Suppose that we count the solutions to a problem about \(n\) objects in one way and obtain the answer \(f(n)\) for some function \(f\text{;}\) and then we count the solutions to the same problem in a different way and obtain the answer \(g(n)\) for some function \(g\text{.}\) This is a combinatorial proof of the identity \(f(n)=g(n)\text{.}\)

The equation \(f(n)=g(n)\) is referred to as a combinatorial identity.

In the statement of this theorem and definition, we've made \(f\) and \(g\) functions of a single variable, \(n\text{,}\) but the same ideas hold if \(f\) and \(g\) are functions of more than one variable. Some of our examples will demonstrate this.

These ideas give us a methodical way to approach the proof of a combinatorial identity.

Combinatorial Proof outline

Identify the problem you are counting. The first step is to identify a problem for which we will be counting the solutions. Sometimes the problem may be provided directly in the question. If so, this first step is easy. If that didn't happen, examine one or the other of the formulas you have been asked to show are equal, and come up with any problem whose solutions can be counted by that formula. Explain this problem, and state that you will be counting the solutions in two ways.
Counting method 1. Explain why the left-hand side of the combinatorial identity counts the solutions to the problem you have identified. This is often easy, and perhaps even follows directly from definitions, especially if you came up with the problem yourself from that formula.
Counting method 2. Explain why the right-hand side of the combinatorial identity counts the solutions to the problem you have identified. Unless it was challenging to identify a problem in the first place (which can certainly happen), this is likely to be the most challenging part of the proof.
Conclusion. Note that since your methods both count the number of solutions to the same problem, the results must be equal, and state the identity that you have proven.

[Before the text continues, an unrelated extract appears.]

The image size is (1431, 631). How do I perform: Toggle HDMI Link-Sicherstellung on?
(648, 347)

It is not always necessary to explicitly list and label each of these steps, but you may find it helpful as a method of clearly laying out your proof, and ensuring that it is correct and complete. Sometimes it may make sense to start with the right-hand side of the identity and then look at the left-hand side; this is perfectly acceptable.

Example 4.2.3.

Prove that for every natural number \(n\) and every integer \(r\) between \(0\) and \(n\text{,}\) we have

\begin{equation*} \binom{n}{r}=\binom{n}{n-r}\text{.} \end{equation*}

Combinatorial proof.

The problem. We will count the number of ways of choosing \(r\) objects from a set of \(n\) distinct objects in two ways.

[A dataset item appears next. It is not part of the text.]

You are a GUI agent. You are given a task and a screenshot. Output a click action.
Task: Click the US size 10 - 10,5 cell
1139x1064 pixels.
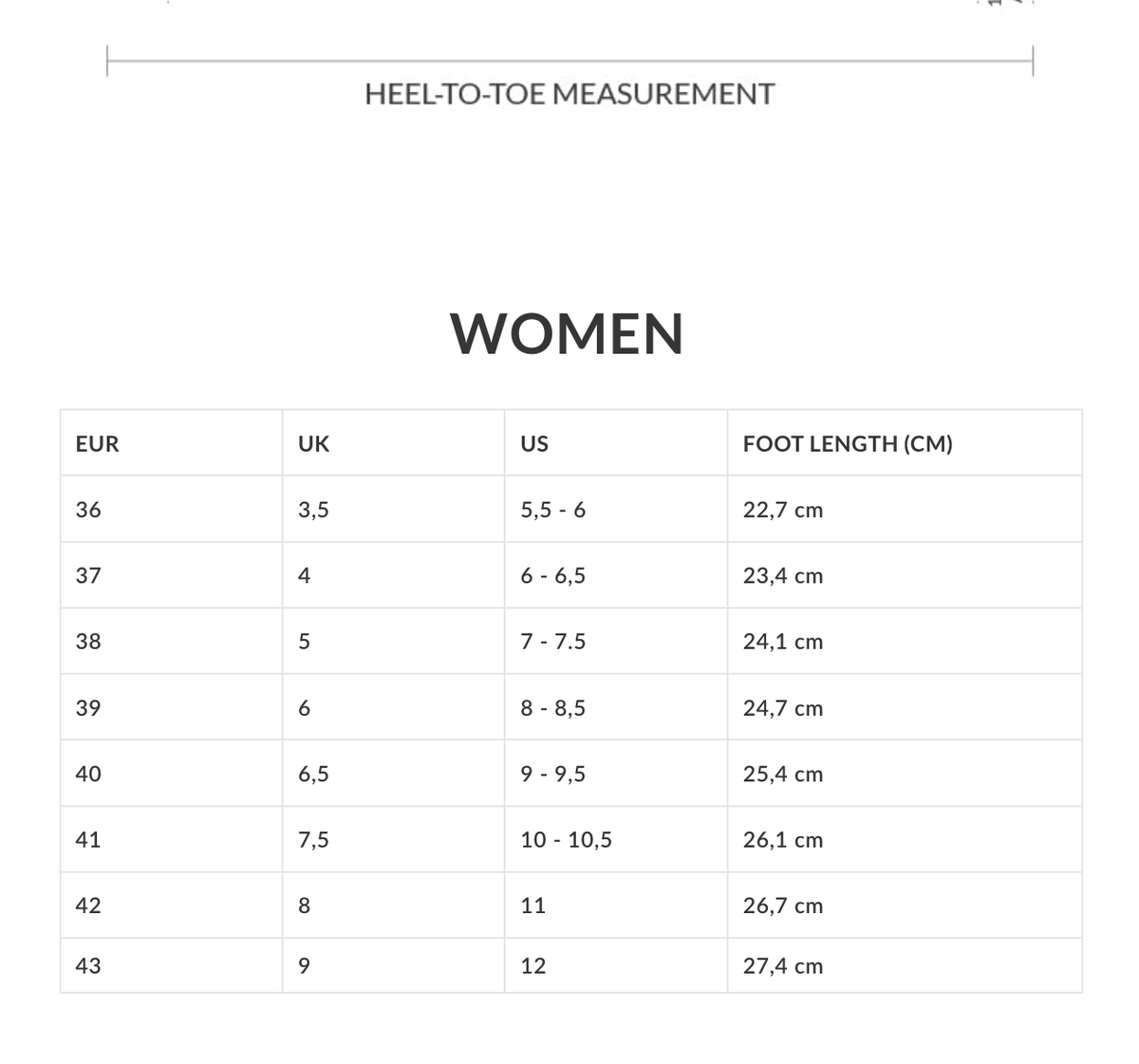tap(616, 839)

Counting method 1: By the definition of \(\binom{n}{r}\text{,}\) this is the number of ways of choosing \(r\) objects from a set of \(n\) distinct objects.

Counting method 2: Any time we choose \(r\) objects from a set of \(n\) objects, the other \(n-r\) objects are being left out of the set we are choosing. So equivalently, instead of choosing the \(r\) objects to include in our set, we could choose the \(n-r\) objects to leave out of our set. By the definition of the binomial coefficients, there are \(\binom{n}{n-r}\) ways of making this choice.

Conclusion. Since both of these methods count the number of solutions to the same problem, it must be the case that for every natural number \(n\) and every integer \(r\) between \(0\) and \(n\text{,}\) we have

\begin{equation*} \binom{n}{r}=\binom{n}{n-r}\text{,} \end{equation*}

as desired.

Of course, this particular identity is also quite easy to prove directly, using the formula for \(\binom{n}{r}\text{,}\) since

\begin{equation*} \binom{n}{n-r}=\frac{n!}{(n-r)!(n-(n-r))!}=\frac{n!}{(n-r)!r!}=\binom{n}{r}\text{.} \end{equation*}

Many identities that can be proven using a combinatorial proof can also be proven directly, or using a proof by induction. The nice thing about a combinatorial proof is it usually gives us rather more insight into why the two formulas should be equal, than we get from many other proof techniques.

When you are asked to prove a result using a combinatorial proof, it is important that you use this technique (including all of the steps explained above). In some cases, there are other proofs that you may find much easier (such as taking a special case of the Binomial Theorem). However, the goal of these exercises is not for you to show that you can come up with a correct proof, but to give you practice and experience in using a proof technique that you haven't seen before. Using a different proof technique completely defeats the purpose.

In Example 4.1.1, we noted that one way to figure out the number of subsets of an \(n\)-element set would be to count the number of subsets of each possible size, and add them all up. We then followed a bijective approach to prove that the answer is in fact \(2^n\text{.}\) If we actually carry through on the first idea, this leads to another combinatorial identity (one that we already observed via the Binomial Theorem):

Example 4.2.4.

Prove that for every natural number \(n\text{,}\)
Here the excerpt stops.